During his 13 years as 007, Moore landed feature roles in other action films, but none that would compete with the Bond franchise. Movies from that period include 1978’s “The Wild Geese,” with Richard Burton and Richard Harris, and 1980’s “ffolkes” with James Mason and David Hedison, who played CIA agent Felix Leiter in “Live and Let Die.”
The actor took great fun in skewering his slick image offscreen and on-, including appearances in “Cannonball Run” and TV’s “The Muppet Show,” in which he struck out with Miss Piggy; in the 2002 comedy “Boat Trip,” he played a flamboyant homosexual with some Bond-like elements, and in 2004 he lent his voice to animated short “The Fly Who Loved Me.”
He also occasionally appeared both on the big and small screen.

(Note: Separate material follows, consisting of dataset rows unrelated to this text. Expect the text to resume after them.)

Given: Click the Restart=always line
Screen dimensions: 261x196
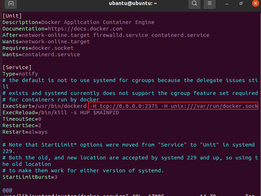Looking at the screenshot, I should (25, 132).
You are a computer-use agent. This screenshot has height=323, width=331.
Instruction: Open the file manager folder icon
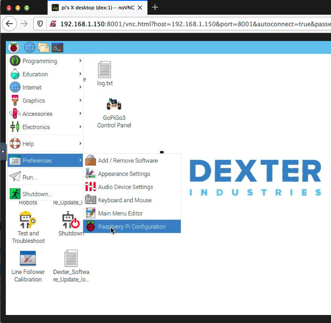(44, 48)
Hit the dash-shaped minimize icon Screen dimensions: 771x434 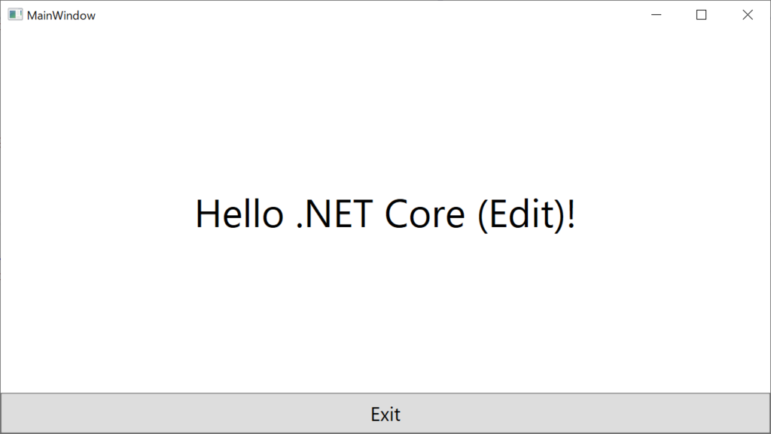[x=656, y=15]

He appeared in the Spice Girls feature “Spice World,” provided a voice for “The Saint” feature in 1997, appeared in an episode of “Alias” in 2003 and had a role in the 2013 telepic version of “The Saint” starring Eliza Dushku.
Moore did quite a bit of voice work in the 2000s in pics including “Here Comes Peter Cottontail,” “Agent Crush,” “Gnomes and Trolls: The Forest Trial,” “De vilde svaner” and 2010’s “Cats and Dogs: The Revenge of Kitty Galore,” whose title was an allusion to Bond girl Pussy Galore of “Goldfinger”; his “Cats and Dogs” character was Tab Lazenby.

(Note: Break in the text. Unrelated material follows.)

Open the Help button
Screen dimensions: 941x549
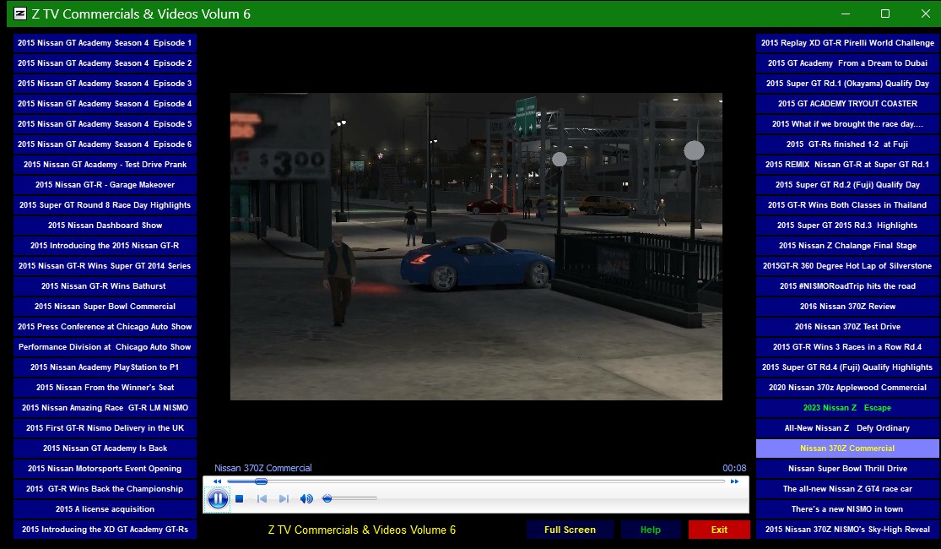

He became a UNICEF goodwill ambassador in 1991 and had been an active advocate for children’s causes. In 1999, he was honored by the British government with the title Commander of the British Empire.
Moore was born in Stockwell, South London. Despite health problems, Moore excelled at school and took an early interest in art and drawing. His grammar school education was interrupted by the start of WWII; he and his mother spent most of the war in Amersham, 25 miles outside of London.
Moore began his long acting career during the summer of 1944, when a friend recommended that he seek work as an extra on the film “Caesar and Cleopatra,” which brought Moore a walk-on role and the attention of co-director Brian Desmond Hurst, who was impressed with the looks of the tall, thin young man and secured him extra parts in two subsequent pics. With the support of Hurst, Moore auditioned for and was admitted to the Royal Academy of Dramatic Arts.
In 1945, Moore was called up for national service and, after basic training, was recommended for the Intelligence Corps. “The only reason they commissioned me was I looked good in a uniform,” Moore joked of his military career.
The actor’s autobiography, “My Word Is My Bond,” was published in 2008; his other books include memoir “One Lucky Bastard” and “Bond on Bond.” In recent years he toured with a popular one-man show, “An Evening With Roger Moore.”
Moore was married to skater Doorn Van Steyn, singer Dorothy Squires, Italian actress Luisa Mattioli and finally to Danish-Swedish multimillionaire Kristina “Kiki” Tholstrup. He is survived by Tholstrup; a daughter, actress Deborah Moore; and two sons, Geoffrey Moore, an actor, and Christian Moore, a film producer.